This method heats the lobster meat up just enough to draw it back from the shell, making peeling easier and better preserving the quality of the meat. You have to work quickly once the lobsters come out of the steeping water to really realize the benefits though, so be ready!
2. Position the point of a knife halfway up the head of each lobster, with the blade pointing towards the front.
3. Drive the knife point down, through the lobster, then pivot the blade of the knife forward and down, splitting the head down the middle. Repeat with each lobster.
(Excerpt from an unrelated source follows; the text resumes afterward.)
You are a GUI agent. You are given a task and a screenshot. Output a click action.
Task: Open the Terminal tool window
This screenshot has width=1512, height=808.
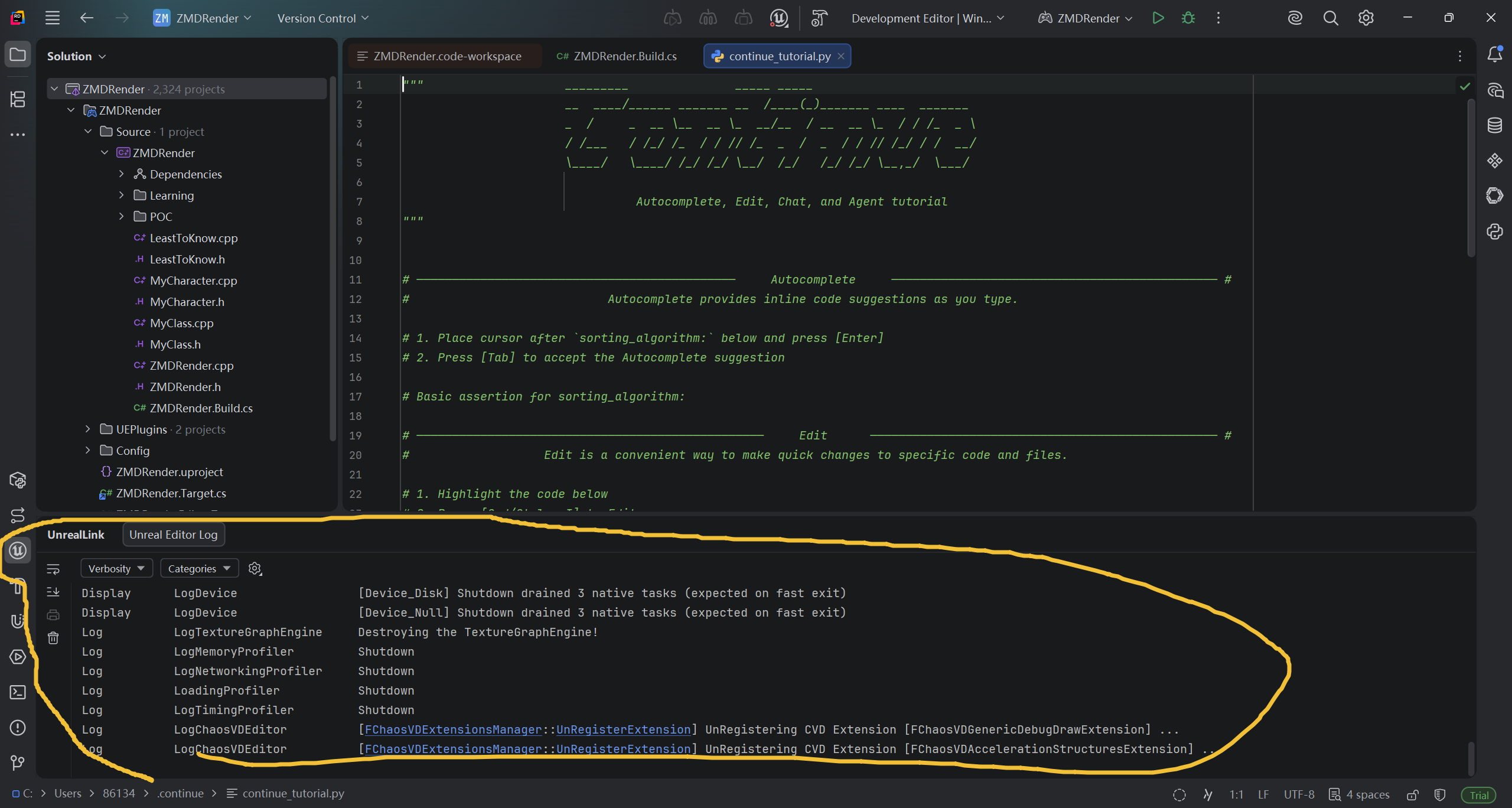[x=18, y=692]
4. Twist off the tails and claws.
5. Bring 8 quarts of water to a boil on the stove. Place the lobster tails & claws in a large stock pot.
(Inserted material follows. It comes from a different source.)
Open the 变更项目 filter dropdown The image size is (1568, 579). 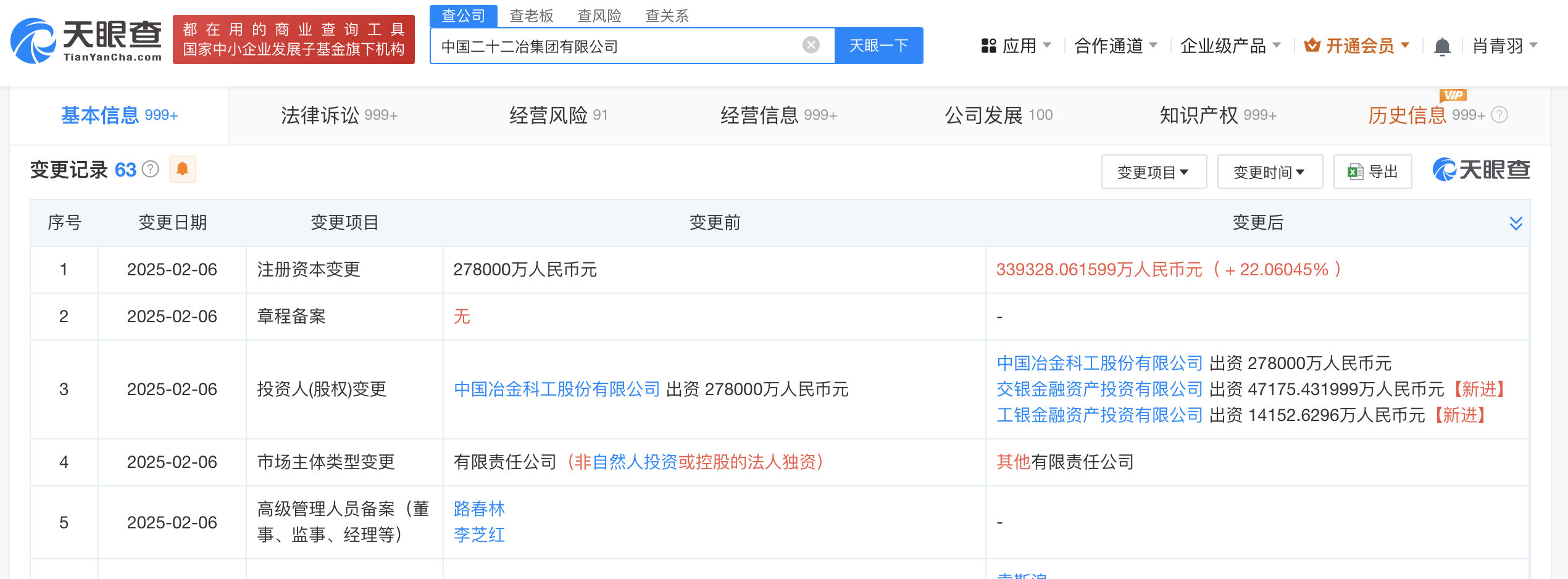[1154, 172]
6. Pour the boiling water and 1/2 cup of white vinegar over the lobsters. Put the lid on the stock pot. Let steep for 2 minutes.
7. Remove the tails & immediately peel them. Twist back & forth on each tails’ fan until it releases. Then lift up on the remaining shell, wiggling back & forth, until it releases. Move the shelled meat to an ice water bath.
8. Let the claws continue to steep for an additional 2 1/2 minutes.
9. Immediately remove the claws from the vinegared water & peel them. Twist the pincer “finger” off of the claw. Use kitchen shears in the resulting gap or a crab cracker to split the shell so you can retrieve the meat. Crack & remove the meat from the other portions of the claw, knuckle, etc. Move all this meat to the ice bath with the tails.
10. Once the meat has cooled, remove it from the ice bath. Put it in a container in your refrigerator until you’re ready to cook it.
Removing the Roe & Cleaning the Bodies for Use in Stock
When you buy whole lobsters, you’re paying for the shells and innards as well as the meat. Don’t throw them away! They possess great lobster flavor, just waiting to be unlocked.
1. Tear the shell off of the heads by pulling each side up and towards the middle from the legs while pushing down on the center with your thumbs. Once the halves of the shell are folded off, tear them up & off.
2. Remove any dark green sacs of roe. Use a spoon to scrape off the gills, digestive tract/tomalley, etc.
3. Reserve the roe for recipes (like lobster roe butter), and the shells, cleaned body & legs for stock.